### Source passage
In the performance data set, we have data on the maths progress scores of 492 primary schools in Surrey and Hampshire in 2018-2019 academic year. The maths progress score is a continuous variable, and if the scores were measured to a high degree of accuracy, it is unlikely that any two schools would have exactly the same score. It follows that a bar chart showing the frequency of the different scores would consist of 492 bars of height 1, and would therefore by quite meaningless. To get a better idea of the shape of the data set we can group together similar values, and produce a bar chart for the grouped values. This type of chart is referred to as a histogram.
We can group the maths progress scores into categories that are 1 point wide, counting the number of schools whose score was between, for example, 0.5 and 1.5. These categories are called classes, and we call the width of the category the class width. It is likely that some of the scores lay on the boundary between two classes, for example if a school had a score of exactly 0.5. In such cases, we must make a decision as to whether such boundary values would be included in the higher or the lower class. Each class is represented by a value that is in the middle of the class, so that class that contained scores between 0.5 and 1.5 would be labelled 1. A histogram shows the number of values in the data set lying in each class.

### Dataset extract

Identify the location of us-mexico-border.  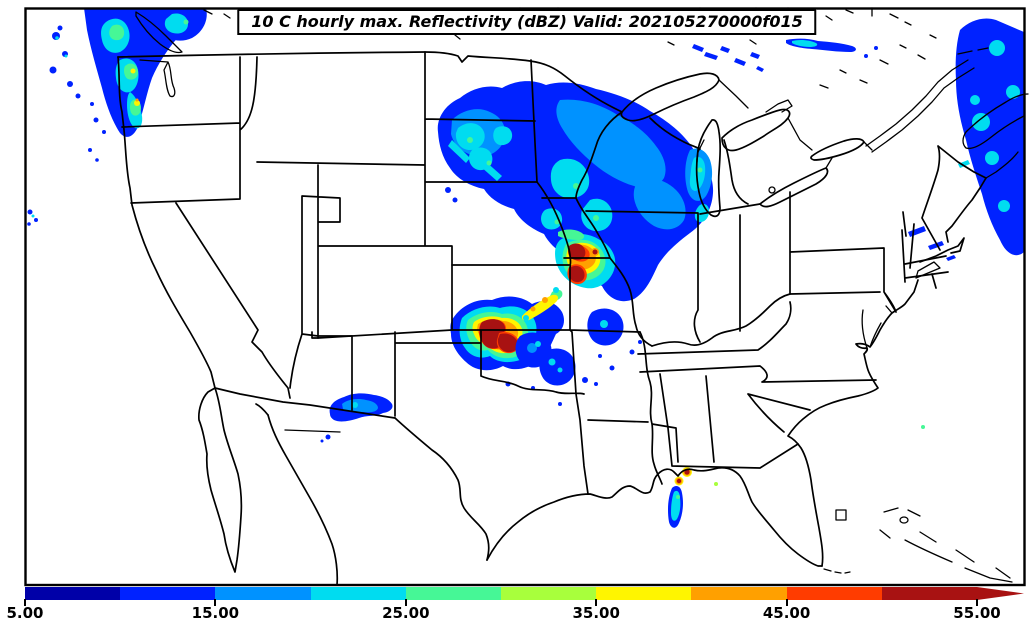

### Work instruction A
Please translate this sentence from the passage on histograms into Spanish: "These categories are called classes, and we call the width of the category the class width."
### Work instruction B
Carry on writing the passage on histograms, starting after its final sentence.
The material has no role in these tasks.

### Exercise output A
Estas categorías se denominan clases, y a la anchura de la categoría la llamamos anchura de clase.

### Exercise output B
hist_performance <- performance %>%
# Filter to include only the 2018-2019 academic year and where matprog is
# not null
filter(academic_year == "2018-2019",
!is.na(matprog))
ggplot(data = hist_performance) +
geom_histogram(mapping = aes(matprog),
binwidth = 1,
na.rm=TRUE)
The horizontal axis lists the score classes, labelled by their representative value. Each class has a corresponding bar, and the height of this bar tells us how many schools there were whose maths progress score lay within that class. Note that the vertical axis is sometimes rescaled to record the proportion, rather than the count, of values that lie within each class.
2.3.1 Shapes of data
Histograms and bar charts allow us to see the “shape” of a data set. There are several different features to look out for in these types of charts.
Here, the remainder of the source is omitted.